Password attacks - pass the hash (pth)

Hi guys been working on the new sections of the password attacks module. Currently is the pass the hash section and stuck on the question " Using David’s hash, perform a Pass the Hash attack to connect to the shared folder \DC01\david and read the file david.txt."

I have found davids hash. But I dont know what tool or command syntax I need to use to pass this hash to access a shared folder and doesn’t seem to be any information on the module how to do this. I tried looking up some pass the hash tutorials online dealing with SMB. But all the tools and commands I have found so far don’t seem to be working for me on the box in the module. If any one knows what to do let me know.

use “Invoke-theHash” module bro.for detailed steps just see the “Invoke-thehash” topic in the page

1 Like

If you’re still having trouble, you might have to input the same command to read the file. I kept getting “Tree connect error code 0x250200C0”. Entered the same command a couple more times and it worked. But yea, “Invoke-TheHash” tool is where it’s at.
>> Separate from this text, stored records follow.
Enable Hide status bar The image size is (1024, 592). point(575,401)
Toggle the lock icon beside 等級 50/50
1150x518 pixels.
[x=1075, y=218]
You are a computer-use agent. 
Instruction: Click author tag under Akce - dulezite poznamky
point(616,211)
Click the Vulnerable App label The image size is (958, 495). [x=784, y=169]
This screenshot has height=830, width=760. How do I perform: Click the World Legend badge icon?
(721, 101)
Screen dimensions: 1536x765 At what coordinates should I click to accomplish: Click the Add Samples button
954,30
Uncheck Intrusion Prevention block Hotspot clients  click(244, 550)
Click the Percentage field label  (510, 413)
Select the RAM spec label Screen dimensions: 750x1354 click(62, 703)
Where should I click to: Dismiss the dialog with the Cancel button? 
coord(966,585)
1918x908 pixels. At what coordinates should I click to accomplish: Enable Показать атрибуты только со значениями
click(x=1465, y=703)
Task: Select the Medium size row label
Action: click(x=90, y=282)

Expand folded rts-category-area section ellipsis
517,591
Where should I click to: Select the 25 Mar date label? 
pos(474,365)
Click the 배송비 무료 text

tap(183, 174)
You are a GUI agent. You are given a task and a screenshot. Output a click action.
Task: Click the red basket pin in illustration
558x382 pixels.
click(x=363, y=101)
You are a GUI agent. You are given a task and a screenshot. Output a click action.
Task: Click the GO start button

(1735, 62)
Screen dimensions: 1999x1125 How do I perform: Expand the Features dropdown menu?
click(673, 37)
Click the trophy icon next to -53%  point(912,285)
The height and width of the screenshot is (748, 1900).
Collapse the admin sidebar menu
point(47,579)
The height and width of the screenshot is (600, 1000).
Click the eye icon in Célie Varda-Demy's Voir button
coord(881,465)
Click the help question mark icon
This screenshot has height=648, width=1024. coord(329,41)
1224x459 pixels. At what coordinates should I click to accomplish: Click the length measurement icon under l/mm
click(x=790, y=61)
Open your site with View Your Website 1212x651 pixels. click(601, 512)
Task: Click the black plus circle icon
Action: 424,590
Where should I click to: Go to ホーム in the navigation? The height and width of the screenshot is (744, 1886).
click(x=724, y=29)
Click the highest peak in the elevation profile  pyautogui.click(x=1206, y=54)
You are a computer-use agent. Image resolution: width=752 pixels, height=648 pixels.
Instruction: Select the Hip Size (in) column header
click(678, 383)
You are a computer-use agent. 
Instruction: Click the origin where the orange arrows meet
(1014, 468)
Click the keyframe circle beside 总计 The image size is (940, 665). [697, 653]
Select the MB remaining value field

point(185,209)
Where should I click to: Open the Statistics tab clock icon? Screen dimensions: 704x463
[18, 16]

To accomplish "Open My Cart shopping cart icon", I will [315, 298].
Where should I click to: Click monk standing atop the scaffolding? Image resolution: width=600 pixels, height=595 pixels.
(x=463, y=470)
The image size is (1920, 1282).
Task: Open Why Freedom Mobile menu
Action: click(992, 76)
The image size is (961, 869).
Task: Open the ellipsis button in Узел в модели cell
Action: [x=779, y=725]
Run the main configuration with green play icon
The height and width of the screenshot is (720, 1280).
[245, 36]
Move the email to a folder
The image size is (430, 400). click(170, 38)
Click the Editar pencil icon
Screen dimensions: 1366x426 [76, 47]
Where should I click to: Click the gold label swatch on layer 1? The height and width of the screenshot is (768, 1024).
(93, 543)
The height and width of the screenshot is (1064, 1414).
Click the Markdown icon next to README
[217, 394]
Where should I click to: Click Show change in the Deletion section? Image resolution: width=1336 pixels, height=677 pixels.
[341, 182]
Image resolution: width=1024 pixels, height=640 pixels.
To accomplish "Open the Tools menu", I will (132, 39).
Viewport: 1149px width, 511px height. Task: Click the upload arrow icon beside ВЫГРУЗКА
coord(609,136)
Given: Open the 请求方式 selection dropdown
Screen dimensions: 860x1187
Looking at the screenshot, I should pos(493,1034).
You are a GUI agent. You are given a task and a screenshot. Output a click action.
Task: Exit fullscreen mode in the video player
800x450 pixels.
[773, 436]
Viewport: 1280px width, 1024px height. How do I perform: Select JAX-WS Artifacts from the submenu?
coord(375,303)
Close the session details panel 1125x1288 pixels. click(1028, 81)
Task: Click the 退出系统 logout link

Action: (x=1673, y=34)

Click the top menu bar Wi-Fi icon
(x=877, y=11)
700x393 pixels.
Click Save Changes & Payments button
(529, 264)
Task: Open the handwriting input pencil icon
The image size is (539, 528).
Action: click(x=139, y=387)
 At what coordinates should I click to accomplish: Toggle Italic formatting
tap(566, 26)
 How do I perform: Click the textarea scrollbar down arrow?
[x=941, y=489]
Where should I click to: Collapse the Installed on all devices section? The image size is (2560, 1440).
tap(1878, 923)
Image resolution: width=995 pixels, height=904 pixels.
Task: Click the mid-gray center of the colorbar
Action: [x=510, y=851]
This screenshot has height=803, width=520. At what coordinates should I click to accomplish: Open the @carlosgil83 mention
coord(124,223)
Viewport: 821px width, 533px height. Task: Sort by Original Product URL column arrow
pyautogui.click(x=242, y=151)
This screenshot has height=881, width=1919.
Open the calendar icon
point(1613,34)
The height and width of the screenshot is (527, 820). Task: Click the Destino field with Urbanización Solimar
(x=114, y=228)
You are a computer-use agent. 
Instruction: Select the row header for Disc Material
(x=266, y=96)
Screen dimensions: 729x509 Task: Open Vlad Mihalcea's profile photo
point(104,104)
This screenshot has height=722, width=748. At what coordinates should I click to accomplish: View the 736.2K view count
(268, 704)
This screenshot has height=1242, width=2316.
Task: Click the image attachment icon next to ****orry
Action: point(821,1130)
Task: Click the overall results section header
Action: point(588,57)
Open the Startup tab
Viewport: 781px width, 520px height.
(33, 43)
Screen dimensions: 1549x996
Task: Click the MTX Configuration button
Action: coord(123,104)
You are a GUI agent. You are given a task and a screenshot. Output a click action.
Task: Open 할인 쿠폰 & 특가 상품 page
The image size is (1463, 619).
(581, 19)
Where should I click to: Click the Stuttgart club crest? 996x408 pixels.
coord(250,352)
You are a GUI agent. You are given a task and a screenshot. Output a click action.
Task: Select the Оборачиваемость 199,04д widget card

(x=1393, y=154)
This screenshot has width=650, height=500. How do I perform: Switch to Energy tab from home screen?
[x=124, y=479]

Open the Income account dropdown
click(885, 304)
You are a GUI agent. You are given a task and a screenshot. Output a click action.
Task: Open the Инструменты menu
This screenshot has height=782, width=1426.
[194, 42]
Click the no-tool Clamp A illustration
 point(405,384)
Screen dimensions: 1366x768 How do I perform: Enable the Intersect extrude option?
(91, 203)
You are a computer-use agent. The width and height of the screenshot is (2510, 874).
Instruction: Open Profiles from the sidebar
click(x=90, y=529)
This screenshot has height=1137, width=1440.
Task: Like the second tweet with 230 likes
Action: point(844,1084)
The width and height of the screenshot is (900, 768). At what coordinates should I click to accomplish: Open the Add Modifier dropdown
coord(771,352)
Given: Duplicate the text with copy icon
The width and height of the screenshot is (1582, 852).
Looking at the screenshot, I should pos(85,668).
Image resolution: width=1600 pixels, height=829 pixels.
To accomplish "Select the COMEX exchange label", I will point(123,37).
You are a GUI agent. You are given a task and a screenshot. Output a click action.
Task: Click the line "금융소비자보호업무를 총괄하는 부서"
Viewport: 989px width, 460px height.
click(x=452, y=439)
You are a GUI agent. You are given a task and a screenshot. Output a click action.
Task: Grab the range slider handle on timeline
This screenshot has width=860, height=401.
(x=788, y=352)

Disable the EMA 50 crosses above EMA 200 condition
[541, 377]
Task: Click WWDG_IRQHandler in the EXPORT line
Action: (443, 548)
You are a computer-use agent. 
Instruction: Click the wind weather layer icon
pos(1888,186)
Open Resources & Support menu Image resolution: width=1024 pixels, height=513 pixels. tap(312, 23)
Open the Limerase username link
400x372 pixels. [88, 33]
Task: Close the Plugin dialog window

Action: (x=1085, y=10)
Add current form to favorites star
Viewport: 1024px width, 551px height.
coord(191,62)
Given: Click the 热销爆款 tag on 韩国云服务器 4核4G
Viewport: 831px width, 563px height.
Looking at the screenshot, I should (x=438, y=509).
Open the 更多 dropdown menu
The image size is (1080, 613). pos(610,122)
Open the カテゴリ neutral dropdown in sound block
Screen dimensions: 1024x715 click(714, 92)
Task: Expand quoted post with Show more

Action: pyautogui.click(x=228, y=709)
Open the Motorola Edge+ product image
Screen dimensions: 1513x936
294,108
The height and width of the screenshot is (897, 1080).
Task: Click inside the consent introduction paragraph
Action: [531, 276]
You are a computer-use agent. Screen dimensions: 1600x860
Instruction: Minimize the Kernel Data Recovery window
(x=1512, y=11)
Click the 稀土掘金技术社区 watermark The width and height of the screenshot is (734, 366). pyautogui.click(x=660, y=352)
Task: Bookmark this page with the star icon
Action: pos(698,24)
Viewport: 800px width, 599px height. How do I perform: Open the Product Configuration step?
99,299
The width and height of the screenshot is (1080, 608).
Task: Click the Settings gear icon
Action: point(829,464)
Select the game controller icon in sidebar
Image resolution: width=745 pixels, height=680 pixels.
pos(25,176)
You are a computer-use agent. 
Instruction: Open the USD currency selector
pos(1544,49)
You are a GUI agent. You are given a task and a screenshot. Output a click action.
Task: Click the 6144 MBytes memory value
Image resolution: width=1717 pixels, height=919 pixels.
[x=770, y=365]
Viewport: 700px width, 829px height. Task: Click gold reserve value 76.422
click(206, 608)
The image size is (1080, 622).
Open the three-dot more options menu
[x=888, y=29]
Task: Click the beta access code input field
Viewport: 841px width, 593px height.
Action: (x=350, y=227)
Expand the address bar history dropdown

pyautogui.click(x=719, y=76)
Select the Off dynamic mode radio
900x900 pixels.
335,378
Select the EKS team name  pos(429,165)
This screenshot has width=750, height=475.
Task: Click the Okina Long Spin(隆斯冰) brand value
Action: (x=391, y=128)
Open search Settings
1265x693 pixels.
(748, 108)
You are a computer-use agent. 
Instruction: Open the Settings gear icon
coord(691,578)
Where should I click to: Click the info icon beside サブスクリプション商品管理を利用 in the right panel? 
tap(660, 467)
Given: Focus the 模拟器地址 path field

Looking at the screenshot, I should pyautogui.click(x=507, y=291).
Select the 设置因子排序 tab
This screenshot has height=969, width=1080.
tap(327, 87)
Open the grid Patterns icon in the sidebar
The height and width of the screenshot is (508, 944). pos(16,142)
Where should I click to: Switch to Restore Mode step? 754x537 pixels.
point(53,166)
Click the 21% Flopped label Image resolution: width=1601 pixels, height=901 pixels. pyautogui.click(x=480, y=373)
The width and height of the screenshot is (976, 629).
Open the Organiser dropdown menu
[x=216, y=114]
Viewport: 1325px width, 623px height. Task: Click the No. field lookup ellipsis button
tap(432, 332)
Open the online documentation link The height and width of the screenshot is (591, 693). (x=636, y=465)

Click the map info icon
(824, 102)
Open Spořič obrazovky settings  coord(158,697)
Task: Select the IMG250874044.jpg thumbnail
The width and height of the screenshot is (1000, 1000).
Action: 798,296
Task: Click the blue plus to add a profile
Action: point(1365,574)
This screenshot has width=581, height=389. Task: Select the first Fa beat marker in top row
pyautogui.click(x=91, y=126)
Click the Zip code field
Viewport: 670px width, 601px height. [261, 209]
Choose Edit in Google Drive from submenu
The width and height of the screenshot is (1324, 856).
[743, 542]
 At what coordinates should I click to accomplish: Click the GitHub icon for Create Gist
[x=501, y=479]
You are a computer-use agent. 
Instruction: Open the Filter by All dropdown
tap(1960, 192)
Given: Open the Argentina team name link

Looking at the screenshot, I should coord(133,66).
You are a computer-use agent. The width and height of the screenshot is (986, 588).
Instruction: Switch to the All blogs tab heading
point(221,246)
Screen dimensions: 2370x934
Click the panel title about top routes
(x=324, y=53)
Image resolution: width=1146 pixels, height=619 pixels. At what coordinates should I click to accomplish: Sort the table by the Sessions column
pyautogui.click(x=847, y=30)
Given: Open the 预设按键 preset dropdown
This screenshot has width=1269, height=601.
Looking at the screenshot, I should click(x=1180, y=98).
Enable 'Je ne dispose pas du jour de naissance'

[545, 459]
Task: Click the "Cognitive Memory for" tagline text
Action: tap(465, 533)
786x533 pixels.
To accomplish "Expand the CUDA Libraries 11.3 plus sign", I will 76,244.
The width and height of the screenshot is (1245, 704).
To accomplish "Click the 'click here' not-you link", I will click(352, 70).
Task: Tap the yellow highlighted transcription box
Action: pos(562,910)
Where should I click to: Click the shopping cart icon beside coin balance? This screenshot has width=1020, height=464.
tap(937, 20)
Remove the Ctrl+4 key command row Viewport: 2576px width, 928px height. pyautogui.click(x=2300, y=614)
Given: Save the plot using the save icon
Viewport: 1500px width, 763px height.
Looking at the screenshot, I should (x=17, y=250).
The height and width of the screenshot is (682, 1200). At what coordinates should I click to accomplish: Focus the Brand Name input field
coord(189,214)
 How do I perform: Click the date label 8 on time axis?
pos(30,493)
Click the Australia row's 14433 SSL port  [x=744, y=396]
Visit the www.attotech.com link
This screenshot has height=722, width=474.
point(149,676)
Just did this today - stick to the example provided and run mimikatz. Then you should look MORE closely at a simple command that shows files. Fee free to DM me if you’d like more help

Yep thanks for the hints I see now that the mimikatz screenshots had command syntax you needed to use.

Any tips/suggestions on how you went about finding David’s hash? I dumped all hashes using mimikatz but david’s account was not included in the dump.

Be sure to run a powershell or cmd window as administrator and enter command privilege::debug in the mimikats terminal then use command sekurlsa::logonpasswords.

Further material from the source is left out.